◆ やること ◆
資料の冒頭から「Action: tap(82, 24)」を含む行までを、両端の行も含めて一字一句そのまま複写してもらえますか。画像は解答に入れないでください。

——

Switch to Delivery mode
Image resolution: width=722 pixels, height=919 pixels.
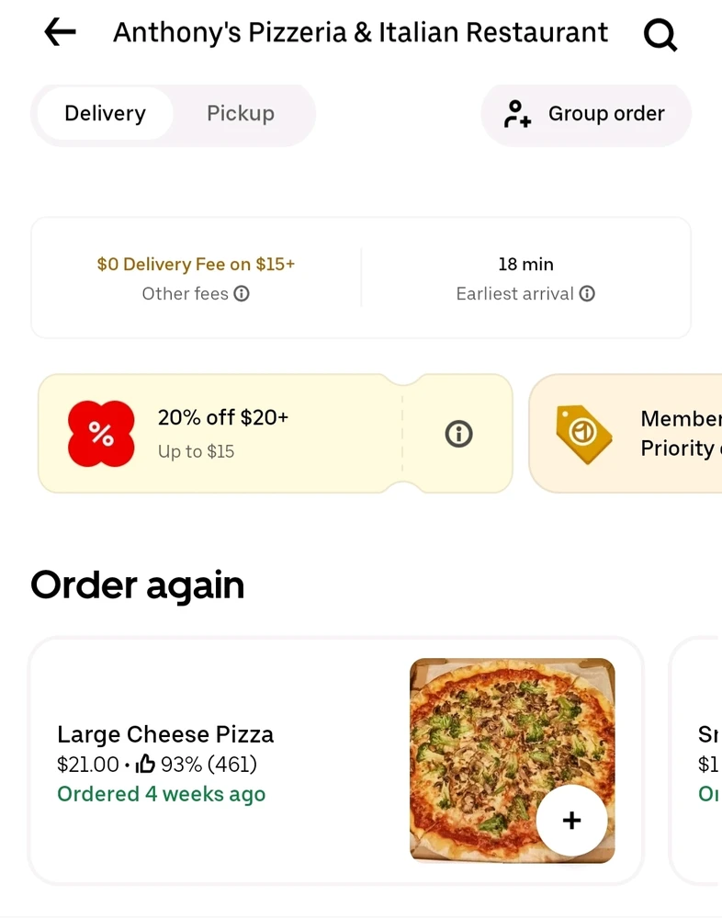pyautogui.click(x=105, y=114)
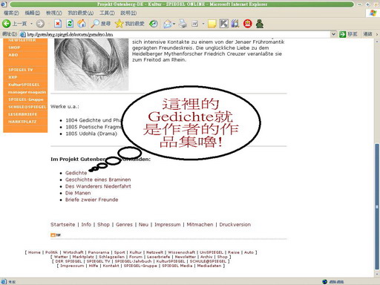
Task: Go to the Home page icon
Action: tap(82, 24)
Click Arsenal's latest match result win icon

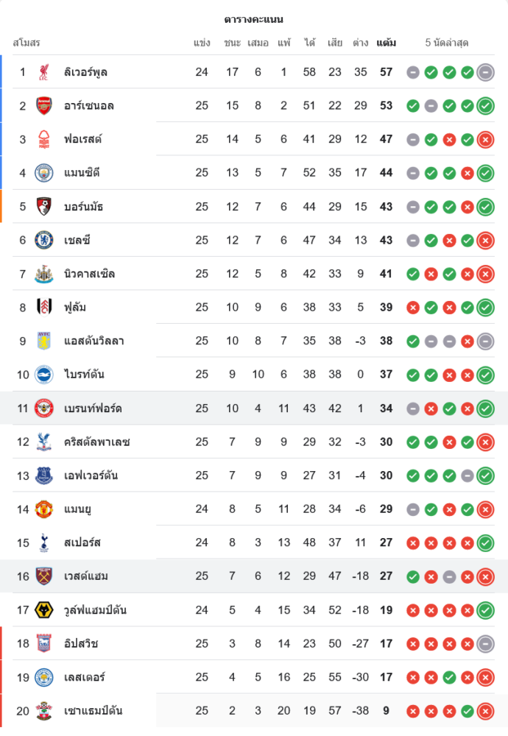[485, 106]
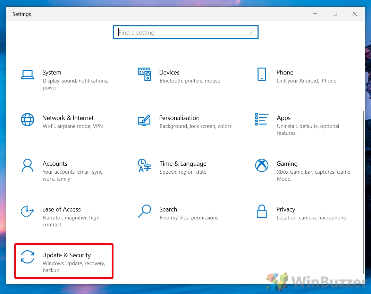Image resolution: width=371 pixels, height=294 pixels.
Task: Open the Link your Android, iPhone option
Action: click(306, 80)
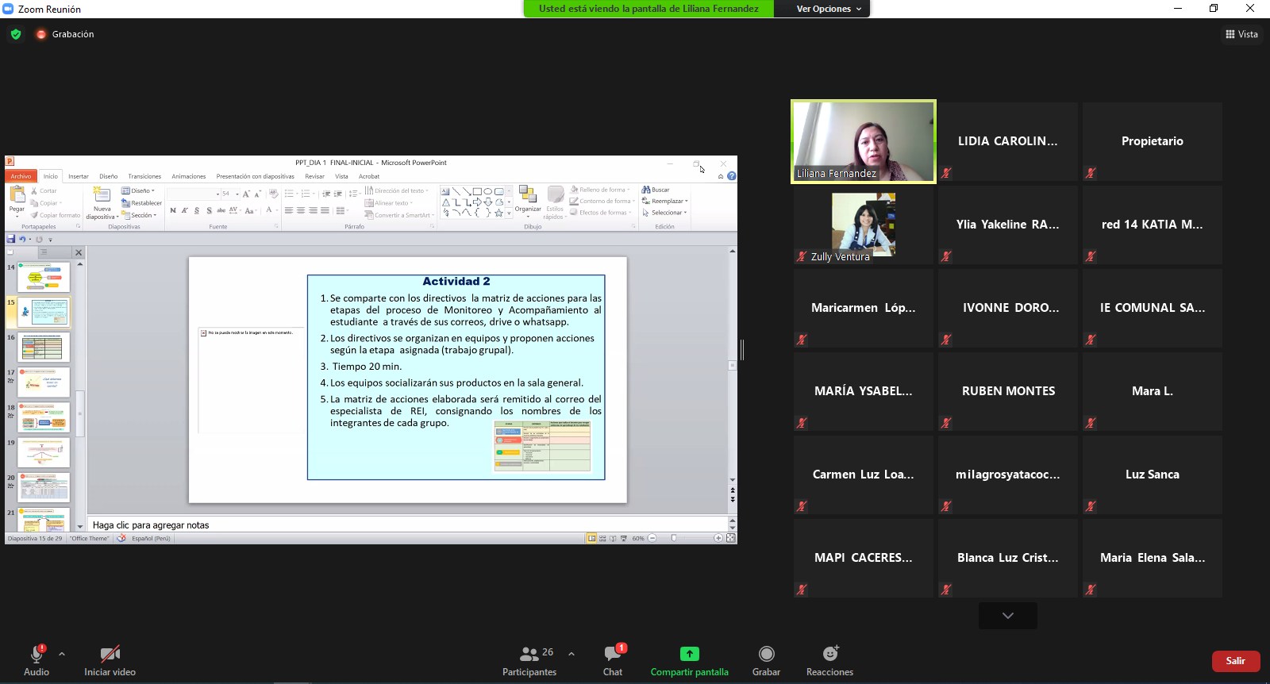Viewport: 1270px width, 684px height.
Task: Click the green encryption shield icon
Action: [x=16, y=34]
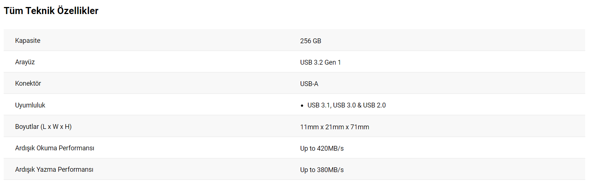590x195 pixels.
Task: Select the Boyutlar (L x W x H) label
Action: 43,127
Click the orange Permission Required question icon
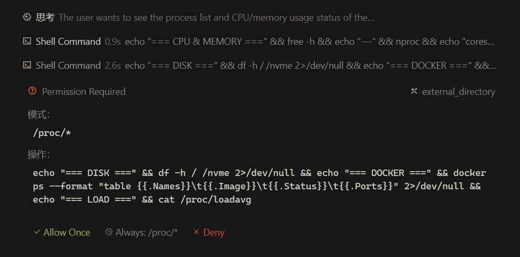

——

◆ 解答 ◆
Switch to Delivery mode
Image resolution: width=722 pixels, height=919 pixels.
pyautogui.click(x=105, y=114)
Task: Go to the Home page icon
Action: tap(82, 24)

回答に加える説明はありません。